| (Continued from LIC9099 p.1)
Staff informed that R1 initially moved into the Assisted Living section of the facility, and was subsequently moved to Memory Care after progressive confusion and combativeness. Staff noted that R2 visited R1 daily in Memory Care and was present when R1 was being given care by staff. Management noted that throughout the internal investigation, R1 was unable to provide details such as which staff member was being accused, or when the incident occurred.
Staff 1 (S1) denied handling R1 roughly and confirmed that two staff were always present while care was being provided to R1. S1 additionally stated that R2 was typically present as well, just outside of the door for privacy. S1 informed that R1 accepted care easily and there were no issues.

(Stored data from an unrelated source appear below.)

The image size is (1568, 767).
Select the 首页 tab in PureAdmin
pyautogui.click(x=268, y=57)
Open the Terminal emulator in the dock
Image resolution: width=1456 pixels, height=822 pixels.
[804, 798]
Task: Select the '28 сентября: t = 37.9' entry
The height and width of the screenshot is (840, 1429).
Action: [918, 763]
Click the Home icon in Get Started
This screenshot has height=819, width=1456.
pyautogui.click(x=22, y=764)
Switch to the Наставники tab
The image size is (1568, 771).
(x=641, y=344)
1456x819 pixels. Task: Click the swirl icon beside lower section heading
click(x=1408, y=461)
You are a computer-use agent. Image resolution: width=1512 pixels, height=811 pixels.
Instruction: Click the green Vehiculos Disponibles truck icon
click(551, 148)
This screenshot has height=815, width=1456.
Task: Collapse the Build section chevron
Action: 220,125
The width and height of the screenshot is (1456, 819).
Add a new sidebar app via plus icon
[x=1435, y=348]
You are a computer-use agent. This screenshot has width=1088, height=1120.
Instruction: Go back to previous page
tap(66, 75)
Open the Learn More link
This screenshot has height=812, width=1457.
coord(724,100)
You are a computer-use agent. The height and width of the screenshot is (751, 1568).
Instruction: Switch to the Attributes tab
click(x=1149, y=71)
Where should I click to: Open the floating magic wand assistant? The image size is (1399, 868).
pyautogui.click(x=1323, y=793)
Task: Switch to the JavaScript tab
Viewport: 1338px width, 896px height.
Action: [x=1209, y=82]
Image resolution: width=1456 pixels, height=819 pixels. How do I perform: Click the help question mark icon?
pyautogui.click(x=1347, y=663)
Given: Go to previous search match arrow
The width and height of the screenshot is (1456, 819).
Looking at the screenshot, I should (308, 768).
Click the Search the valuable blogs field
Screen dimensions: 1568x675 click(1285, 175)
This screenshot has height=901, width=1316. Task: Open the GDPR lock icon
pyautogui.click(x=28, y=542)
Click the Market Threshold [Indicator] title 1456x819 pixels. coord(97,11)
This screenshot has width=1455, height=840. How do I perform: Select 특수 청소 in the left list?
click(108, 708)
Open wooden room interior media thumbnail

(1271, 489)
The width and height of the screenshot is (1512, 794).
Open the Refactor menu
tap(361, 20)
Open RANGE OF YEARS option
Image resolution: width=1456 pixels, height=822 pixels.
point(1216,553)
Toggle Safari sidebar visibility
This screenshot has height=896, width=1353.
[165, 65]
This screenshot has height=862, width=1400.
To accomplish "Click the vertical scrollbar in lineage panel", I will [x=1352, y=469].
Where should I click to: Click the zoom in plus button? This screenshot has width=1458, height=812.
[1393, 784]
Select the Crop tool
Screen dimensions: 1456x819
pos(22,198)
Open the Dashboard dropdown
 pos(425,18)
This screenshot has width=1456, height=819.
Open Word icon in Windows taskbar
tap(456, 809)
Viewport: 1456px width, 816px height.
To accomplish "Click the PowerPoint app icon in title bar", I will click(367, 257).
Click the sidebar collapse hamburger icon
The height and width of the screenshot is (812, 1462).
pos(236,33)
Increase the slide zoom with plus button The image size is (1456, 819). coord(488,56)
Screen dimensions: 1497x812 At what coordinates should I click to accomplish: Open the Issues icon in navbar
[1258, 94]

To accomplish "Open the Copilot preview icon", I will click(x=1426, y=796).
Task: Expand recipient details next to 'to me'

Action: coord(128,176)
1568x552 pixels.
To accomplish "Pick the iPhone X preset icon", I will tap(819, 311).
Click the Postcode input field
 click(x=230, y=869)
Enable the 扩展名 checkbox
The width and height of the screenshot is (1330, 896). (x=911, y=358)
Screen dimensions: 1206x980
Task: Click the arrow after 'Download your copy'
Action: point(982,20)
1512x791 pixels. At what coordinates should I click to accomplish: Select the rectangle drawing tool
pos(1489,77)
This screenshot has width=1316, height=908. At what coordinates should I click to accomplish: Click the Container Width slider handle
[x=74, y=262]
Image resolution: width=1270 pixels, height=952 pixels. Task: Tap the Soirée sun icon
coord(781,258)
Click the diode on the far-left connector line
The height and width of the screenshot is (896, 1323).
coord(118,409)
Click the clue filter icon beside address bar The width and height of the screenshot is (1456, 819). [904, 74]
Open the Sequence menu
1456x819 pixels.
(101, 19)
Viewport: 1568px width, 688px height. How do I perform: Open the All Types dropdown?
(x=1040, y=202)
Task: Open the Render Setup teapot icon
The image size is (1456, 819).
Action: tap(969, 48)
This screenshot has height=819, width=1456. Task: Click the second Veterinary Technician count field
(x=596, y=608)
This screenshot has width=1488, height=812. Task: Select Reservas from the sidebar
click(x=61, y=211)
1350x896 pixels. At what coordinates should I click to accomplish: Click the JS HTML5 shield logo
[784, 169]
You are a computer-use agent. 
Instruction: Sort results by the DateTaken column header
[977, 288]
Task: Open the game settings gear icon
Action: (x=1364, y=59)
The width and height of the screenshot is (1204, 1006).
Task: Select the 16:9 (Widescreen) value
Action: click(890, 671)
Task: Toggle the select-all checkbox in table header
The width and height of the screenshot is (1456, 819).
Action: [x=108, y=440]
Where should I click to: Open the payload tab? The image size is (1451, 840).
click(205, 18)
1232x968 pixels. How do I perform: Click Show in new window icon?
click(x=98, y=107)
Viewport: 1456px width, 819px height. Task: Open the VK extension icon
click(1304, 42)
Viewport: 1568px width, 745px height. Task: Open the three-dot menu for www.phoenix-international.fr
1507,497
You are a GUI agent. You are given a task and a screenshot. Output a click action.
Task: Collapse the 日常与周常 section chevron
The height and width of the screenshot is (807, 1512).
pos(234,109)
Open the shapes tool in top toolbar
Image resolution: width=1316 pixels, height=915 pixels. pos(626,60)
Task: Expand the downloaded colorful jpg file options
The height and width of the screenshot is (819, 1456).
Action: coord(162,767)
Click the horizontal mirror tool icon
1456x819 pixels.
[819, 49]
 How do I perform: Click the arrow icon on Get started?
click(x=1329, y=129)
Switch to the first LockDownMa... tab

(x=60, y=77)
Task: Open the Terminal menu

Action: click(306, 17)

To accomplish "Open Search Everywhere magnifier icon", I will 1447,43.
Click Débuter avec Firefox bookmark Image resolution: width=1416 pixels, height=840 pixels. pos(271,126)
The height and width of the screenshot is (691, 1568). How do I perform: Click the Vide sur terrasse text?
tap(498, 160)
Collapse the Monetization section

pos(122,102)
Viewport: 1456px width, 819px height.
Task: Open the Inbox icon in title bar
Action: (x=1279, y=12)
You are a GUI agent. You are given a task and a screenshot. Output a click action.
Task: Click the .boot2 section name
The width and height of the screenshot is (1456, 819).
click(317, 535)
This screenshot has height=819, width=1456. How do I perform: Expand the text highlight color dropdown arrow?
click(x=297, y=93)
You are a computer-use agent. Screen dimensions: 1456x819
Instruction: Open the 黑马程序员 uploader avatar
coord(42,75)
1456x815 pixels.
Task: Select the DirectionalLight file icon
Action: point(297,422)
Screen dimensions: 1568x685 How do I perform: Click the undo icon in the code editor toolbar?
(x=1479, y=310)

Attempts were made to interview R1 regarding the allegation, however, R1 was unable to be qualified as a valid historian due to impaired cognition. R2 was interviewed during the investigation and informed that they were in the room during the timeframe of incident. R2 stated that the staff did not handle R1 roughly during the timeframe of concern and had never handled R1 roughly.
Review of facility records corroborated staff statements of R1's combativeness and increased confusion. Records additionally showed that the facility took immediate action once made aware of the accusation and initiated an internal investigation.
Based on interviews, direct LPA observations and records review, a preponderance of evidence does not exist to prove that the alleged violation occurred, therefore the allegation is UNSUBSTANTIATED. This report and the Licensee/Appeal Rights (LIC9058 03/22) were mailed to the last known mailing address for the Licensee.